The strange arc of Marston’s career is fascinating, and the unusual nature of his relationship with Elizabeth and Olive even more so. Professor Marston and the Wonder Women suffers whenever it tries to tell that story in an ordinary way, boiling the details of Marston’s life down into a typical biopic format that makes sure to check off all of his eclectic achievements. Still, the romance being explored here—which so rarely gets the Hollywood treatment, and which the writer/director Angela Robinson takes such care to flesh out—is enough to keep things from ever feeling too staid.

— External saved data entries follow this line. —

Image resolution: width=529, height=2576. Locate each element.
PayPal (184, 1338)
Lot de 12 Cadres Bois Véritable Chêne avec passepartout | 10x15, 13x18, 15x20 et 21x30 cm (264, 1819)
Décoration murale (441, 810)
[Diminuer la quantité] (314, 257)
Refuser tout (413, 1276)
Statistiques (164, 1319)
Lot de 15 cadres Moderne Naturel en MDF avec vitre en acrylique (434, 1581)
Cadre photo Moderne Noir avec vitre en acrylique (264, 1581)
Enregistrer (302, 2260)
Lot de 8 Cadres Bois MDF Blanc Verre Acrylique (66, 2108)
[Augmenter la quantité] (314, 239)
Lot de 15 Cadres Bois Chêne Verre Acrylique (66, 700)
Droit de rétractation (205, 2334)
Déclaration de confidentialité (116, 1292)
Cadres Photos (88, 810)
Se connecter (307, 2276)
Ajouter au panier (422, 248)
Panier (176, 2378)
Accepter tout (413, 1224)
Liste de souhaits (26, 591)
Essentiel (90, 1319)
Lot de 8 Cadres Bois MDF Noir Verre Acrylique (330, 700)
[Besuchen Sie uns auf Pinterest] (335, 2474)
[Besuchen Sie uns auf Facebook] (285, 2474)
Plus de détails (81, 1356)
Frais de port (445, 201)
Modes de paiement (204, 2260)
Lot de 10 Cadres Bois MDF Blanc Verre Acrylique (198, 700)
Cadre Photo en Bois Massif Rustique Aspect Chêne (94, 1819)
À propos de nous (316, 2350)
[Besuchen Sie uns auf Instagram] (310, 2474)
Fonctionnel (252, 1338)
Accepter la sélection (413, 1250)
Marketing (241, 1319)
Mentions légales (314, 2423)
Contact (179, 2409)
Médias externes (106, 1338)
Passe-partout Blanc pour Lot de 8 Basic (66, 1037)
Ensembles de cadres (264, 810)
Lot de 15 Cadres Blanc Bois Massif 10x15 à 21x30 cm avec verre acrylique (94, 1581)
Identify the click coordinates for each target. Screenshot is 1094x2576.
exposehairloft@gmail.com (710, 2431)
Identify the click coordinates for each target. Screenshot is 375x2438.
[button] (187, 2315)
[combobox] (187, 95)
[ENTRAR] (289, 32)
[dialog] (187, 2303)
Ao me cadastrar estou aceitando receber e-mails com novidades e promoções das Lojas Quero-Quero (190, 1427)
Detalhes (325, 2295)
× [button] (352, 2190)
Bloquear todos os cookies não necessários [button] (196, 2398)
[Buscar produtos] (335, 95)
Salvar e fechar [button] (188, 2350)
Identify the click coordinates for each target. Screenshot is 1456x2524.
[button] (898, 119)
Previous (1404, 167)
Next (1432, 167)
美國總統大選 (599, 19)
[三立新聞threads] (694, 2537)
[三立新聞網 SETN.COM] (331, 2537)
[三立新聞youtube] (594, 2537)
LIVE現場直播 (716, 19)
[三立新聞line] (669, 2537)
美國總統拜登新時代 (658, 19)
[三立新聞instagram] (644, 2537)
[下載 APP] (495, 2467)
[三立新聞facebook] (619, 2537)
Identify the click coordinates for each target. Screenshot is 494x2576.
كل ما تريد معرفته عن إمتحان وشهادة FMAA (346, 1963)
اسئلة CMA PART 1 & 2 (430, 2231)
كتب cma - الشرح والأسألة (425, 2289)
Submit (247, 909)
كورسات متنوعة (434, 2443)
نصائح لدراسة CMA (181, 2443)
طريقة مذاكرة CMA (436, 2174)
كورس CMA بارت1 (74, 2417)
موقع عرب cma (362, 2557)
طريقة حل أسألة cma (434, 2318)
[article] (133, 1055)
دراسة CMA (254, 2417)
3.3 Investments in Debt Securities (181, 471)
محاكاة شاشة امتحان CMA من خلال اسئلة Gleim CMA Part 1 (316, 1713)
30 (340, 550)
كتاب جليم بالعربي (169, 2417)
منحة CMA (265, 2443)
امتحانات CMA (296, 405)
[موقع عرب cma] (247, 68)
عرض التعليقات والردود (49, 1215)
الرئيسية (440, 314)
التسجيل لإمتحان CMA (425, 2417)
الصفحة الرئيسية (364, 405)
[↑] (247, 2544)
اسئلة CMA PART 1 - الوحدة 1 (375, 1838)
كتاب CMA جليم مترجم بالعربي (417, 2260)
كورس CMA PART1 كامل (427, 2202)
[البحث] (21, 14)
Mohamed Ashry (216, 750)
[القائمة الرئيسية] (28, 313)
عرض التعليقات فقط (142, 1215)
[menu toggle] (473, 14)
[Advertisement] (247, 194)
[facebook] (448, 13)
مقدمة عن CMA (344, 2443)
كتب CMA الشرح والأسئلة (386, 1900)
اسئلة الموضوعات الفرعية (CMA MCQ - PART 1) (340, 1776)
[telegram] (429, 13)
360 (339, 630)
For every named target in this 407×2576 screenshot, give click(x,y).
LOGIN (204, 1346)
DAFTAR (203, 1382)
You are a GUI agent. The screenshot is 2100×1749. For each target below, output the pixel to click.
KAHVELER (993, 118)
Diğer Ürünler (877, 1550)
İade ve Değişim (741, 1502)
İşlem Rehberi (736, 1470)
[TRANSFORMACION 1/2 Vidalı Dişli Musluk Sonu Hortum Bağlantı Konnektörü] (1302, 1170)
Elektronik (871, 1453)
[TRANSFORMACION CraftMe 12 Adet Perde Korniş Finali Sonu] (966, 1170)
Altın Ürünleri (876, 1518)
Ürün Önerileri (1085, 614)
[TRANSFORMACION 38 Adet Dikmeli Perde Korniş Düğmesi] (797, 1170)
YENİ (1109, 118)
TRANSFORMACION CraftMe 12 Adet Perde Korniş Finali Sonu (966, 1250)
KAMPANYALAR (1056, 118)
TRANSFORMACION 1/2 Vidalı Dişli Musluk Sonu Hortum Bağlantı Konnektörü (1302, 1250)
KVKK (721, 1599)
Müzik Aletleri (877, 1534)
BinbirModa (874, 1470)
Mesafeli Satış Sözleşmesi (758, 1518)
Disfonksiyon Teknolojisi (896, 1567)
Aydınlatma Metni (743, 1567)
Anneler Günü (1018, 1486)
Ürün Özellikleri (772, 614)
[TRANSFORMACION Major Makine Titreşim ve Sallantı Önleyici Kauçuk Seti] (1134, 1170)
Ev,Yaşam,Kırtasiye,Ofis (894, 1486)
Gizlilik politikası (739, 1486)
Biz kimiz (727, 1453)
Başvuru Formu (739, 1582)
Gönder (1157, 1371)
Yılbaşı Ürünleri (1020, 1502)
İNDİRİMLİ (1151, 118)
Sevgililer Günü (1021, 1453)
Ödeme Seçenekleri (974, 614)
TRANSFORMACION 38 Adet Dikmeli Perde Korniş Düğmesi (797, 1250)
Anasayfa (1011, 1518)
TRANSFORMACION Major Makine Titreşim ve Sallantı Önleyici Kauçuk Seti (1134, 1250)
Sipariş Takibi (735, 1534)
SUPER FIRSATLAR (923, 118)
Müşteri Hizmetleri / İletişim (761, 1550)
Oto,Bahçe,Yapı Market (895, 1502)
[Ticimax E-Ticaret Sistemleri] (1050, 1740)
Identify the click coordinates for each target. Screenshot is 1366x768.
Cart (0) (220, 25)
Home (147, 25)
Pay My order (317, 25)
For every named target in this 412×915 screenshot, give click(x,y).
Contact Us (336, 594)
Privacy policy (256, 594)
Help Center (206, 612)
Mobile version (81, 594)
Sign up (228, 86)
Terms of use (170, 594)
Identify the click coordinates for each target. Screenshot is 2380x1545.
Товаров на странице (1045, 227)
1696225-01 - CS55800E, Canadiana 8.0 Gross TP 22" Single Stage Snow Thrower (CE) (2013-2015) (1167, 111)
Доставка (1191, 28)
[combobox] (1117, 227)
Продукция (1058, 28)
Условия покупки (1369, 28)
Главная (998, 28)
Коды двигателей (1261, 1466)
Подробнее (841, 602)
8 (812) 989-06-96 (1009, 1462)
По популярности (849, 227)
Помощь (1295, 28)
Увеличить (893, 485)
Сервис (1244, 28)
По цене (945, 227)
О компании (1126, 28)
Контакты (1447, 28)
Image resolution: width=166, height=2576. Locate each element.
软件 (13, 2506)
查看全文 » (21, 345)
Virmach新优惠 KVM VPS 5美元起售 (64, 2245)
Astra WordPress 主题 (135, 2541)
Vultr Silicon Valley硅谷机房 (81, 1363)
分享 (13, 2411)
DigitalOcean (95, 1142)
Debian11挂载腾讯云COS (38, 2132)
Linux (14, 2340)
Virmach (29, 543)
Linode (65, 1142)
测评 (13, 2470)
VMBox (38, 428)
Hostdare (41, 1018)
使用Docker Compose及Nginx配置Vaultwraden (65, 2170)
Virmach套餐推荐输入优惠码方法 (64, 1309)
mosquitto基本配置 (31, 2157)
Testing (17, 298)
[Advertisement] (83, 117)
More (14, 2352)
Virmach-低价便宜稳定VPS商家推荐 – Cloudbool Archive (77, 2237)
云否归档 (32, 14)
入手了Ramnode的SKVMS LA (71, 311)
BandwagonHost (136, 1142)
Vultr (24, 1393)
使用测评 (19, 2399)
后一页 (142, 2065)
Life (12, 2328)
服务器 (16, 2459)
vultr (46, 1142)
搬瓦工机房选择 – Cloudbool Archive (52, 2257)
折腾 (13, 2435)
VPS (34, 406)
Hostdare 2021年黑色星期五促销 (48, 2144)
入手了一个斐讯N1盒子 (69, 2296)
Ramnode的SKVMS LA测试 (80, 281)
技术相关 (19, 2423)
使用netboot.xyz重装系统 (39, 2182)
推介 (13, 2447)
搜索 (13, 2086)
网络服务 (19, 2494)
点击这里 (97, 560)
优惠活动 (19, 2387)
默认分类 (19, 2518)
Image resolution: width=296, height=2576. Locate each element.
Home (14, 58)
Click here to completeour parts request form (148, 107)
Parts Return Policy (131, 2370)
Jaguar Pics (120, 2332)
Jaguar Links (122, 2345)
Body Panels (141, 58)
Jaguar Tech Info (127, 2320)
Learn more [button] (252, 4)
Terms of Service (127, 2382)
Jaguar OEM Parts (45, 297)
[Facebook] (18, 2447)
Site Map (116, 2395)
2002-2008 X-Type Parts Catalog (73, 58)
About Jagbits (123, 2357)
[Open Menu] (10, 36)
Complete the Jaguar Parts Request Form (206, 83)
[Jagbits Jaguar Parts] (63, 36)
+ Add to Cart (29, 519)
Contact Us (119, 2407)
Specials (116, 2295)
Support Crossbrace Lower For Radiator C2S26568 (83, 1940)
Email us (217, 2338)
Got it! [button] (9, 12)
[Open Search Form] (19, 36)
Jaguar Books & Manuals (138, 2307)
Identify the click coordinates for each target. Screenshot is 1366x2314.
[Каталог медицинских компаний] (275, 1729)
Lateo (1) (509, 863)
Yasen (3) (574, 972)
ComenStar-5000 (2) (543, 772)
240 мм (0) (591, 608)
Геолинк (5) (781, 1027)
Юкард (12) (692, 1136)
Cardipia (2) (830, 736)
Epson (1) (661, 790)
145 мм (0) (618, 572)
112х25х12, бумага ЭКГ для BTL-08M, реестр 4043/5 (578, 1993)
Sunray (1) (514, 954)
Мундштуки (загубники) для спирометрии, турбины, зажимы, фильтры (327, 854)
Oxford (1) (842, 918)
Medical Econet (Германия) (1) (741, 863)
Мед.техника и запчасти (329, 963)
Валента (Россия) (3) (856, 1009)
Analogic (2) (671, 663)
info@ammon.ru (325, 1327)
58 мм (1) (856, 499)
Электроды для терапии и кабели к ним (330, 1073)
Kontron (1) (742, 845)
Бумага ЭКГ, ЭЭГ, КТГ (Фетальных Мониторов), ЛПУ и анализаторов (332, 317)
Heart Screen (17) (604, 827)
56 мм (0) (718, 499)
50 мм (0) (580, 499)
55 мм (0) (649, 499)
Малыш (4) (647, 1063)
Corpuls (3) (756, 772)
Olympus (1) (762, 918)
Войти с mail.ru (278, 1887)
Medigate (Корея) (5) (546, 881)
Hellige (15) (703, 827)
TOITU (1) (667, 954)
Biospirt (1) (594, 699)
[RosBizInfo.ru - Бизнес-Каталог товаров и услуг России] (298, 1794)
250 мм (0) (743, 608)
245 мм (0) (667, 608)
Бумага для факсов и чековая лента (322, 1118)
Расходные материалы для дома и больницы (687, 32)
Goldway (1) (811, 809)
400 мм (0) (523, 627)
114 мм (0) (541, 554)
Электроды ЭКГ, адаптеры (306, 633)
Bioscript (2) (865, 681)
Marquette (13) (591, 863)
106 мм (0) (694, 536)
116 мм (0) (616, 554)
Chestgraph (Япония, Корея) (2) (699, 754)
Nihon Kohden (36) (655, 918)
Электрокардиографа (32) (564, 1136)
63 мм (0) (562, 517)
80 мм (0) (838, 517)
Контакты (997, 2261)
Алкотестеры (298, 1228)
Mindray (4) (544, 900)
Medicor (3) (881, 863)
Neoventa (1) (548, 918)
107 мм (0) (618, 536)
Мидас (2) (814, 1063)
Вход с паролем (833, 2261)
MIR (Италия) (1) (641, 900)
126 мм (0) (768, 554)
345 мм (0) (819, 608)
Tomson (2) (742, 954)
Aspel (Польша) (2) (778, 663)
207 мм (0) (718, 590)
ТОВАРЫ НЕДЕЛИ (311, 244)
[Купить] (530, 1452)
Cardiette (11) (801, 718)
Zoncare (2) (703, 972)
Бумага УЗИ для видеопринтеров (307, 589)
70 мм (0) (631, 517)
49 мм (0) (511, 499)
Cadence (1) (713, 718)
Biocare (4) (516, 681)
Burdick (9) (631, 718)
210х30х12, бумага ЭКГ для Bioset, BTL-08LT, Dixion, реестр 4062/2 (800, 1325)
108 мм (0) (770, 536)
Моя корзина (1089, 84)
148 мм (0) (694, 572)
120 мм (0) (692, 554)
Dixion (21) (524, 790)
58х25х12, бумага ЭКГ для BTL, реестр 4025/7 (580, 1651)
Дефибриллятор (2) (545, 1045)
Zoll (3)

Robinson was an exciting talent of the Aughts who hasn’t made a film in 12 years (she’s worked in TV since making the lesbian action-comedy D.E.B.S. in 2004 and the Disney feature Herbie Fully Loaded in 2005). It’s exciting to have her perspective back on film, especially because Professor Marston and the Wonder Women immediately makes it clear just how uninterested it is in the “very special man” framing so many biopics adopt. Evans is charming in his careful, slightly manicured way as Marston, but Robinson is immediately much more interested in the two women in his life, and the fascinating ways their relationships intersect with both him and each other.